Girls can get away with being bad at so many things. Like how it’s endearingly cute when a girl loses her debit card for the twelfth time. Or how, when girls are less-than-adequate drivers, it’s written off as an adventure with associated risk rather than a concern. Not to mention, it’s actually borderline hot when a girl’s car is a mess – with Chick-Fil-A bags strewn all over the backseat. I don’t know if any of these examples are cool or uncool to bring up (in the sense of, do they fly in today’s world or do they not?). All I’m asking is that we add cooking to the list.
I can only offer around five different meals to those I care about in my life – most of which I’d consider snacks before anything else. But in a pinch I can pull out two stops: boxed macaroni and cheese and cheesecakes. Vastly different, because one literally has the word “instant” on the packaging while the other takes two-plus hours and requires a level of commitment in the kitchen that I don’t often like to exert. I also have to Google a cheesecake recipe every time I make one.
Anyways, I’m somewhat of a boxed macaroni and cheese celebrity within my friend circle. At high school parties, it wasn’t uncommon for people to offer up my services around 1AM to those who simply would not leave our house in a fashionable manner. My brother and his friends would be anxiously waiting for people to leave, so they could go outside and grill their homemade burger patties stuffed with garlic, onions, bacon, and shredded cheese. Meanwhile, they’d throw everyone else off the scent by being like, “Kels makes the best macaroni and cheese!” And look: I, too, would have rather eaten a homemade grilled burger over boxed Kraft. I’m just saying that I had a role to play within the construct of our friend group, and it was one that I played well. So well, in fact, that I once found myself in a “Macaroni and Cheese-Off” at a post-college bachelorette party, because another girl also said she was the best at making it. And despite the immense pressure, I won the popular vote and retained my title.
A few years ago I switched it up and went on a pie-making kick. Main reason being: I bought a $500 KitchenAid with all the attachments and had to make good use of it, otherwise people would file it away under, “Kelsey’s online shopping addiction purchases.” I was peeling apples and spiralizing spaghetti squash like you wouldn’t believe. Coincidentally this was during the pandemic, but I’m not going to say it was during the pandemic. I’ve lived my entire life going through phases, so this one was bound to strike regardless of what year it was. Ipso facto, I became pretty good at making pies until an injury forced my pie career to come to a halt. I burnt my wrist taking two little blueberry numbers out of the oven the night before Thanksgiving, and now I have a little white scar from it. At the time, I was also talking to a guy who made a big fucking deal about how we were going to get the pies from Point A to Point B, so sometimes the pie scar reminds me (that the past is real) of that and further deters me from wanting to ever make one again.

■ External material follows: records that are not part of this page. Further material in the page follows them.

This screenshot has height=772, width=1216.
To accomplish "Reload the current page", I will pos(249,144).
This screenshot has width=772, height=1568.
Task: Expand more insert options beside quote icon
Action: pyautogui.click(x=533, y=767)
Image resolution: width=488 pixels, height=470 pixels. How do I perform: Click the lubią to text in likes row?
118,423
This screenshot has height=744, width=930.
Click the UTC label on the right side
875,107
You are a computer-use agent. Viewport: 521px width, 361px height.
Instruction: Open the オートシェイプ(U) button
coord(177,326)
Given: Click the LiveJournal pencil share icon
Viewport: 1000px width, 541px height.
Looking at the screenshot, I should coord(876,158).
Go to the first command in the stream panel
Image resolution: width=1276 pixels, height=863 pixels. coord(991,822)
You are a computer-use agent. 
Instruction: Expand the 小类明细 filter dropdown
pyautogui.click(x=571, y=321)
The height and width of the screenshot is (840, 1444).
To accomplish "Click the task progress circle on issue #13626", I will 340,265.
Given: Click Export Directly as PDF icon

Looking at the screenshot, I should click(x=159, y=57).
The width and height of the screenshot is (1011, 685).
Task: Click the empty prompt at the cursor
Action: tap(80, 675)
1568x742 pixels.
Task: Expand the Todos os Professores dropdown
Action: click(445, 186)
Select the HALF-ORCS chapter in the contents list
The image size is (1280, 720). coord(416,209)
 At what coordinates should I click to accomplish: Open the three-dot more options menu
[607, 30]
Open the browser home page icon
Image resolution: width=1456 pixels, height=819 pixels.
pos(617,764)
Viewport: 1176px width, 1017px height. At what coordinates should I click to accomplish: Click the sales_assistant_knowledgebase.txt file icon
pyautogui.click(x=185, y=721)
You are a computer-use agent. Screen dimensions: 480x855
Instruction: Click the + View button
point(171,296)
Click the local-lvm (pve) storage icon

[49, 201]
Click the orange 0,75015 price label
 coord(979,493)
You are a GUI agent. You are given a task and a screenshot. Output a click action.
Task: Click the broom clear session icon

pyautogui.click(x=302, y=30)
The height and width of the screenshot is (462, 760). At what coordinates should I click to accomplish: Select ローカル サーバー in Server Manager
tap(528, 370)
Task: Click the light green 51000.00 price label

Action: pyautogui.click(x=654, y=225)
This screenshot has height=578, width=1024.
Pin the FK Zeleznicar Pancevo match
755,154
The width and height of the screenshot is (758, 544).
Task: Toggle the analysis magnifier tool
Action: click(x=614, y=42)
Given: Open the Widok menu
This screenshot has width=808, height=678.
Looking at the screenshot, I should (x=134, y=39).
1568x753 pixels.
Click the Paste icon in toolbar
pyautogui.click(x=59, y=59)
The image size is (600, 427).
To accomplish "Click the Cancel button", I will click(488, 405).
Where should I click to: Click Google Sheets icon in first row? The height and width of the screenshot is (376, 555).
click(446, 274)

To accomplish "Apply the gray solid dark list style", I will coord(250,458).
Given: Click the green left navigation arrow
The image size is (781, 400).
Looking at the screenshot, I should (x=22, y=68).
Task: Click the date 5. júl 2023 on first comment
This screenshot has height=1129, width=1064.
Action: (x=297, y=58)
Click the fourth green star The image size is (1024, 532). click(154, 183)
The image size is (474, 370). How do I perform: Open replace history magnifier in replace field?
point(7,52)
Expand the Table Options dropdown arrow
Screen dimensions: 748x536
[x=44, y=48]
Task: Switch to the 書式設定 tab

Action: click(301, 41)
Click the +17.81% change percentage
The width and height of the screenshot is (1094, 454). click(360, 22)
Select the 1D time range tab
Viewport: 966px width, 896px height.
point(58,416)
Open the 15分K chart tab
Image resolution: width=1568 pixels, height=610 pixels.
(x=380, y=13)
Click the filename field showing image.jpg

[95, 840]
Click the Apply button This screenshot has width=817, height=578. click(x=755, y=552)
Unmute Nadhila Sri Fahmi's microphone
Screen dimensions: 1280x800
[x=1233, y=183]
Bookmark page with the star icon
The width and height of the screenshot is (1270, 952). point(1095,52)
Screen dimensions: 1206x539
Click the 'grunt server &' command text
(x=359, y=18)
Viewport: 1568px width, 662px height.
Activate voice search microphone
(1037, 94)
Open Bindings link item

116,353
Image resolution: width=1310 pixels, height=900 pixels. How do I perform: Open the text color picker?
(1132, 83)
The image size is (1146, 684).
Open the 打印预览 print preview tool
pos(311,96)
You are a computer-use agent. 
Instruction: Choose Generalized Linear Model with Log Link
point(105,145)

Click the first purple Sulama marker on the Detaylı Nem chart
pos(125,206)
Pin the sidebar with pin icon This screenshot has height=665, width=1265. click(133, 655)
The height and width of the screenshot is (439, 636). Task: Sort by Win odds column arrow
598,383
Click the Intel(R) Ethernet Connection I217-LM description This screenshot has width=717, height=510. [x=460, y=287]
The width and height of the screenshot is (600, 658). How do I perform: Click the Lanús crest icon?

The only upside to the pie scar incident is that now I can hang my hat on being a girl who’d be open to tattooing someone else’s name on me. I’m not saying I would want to do that, I’m just saying that it honestly wouldn’t be any worse than the pie scar. And it could actually be a more manageable future fix depending on its location, since you could just get a cover up. Instead, I’m stuck trying to figure out what kind of tattoo I should get on my wrist as a pie scar cover up. It has to be something basic, something that won’t start too much conversation: like a butterfly or a Capricorn symbol or something. Otherwise it will just lead to the pie scar tangent, which is fundamentally the same as just keeping the pie scar visible.
So yeah. I can’t cook. But I can provide either boxed macaroni and cheese or tattooing your name on my body. Your call.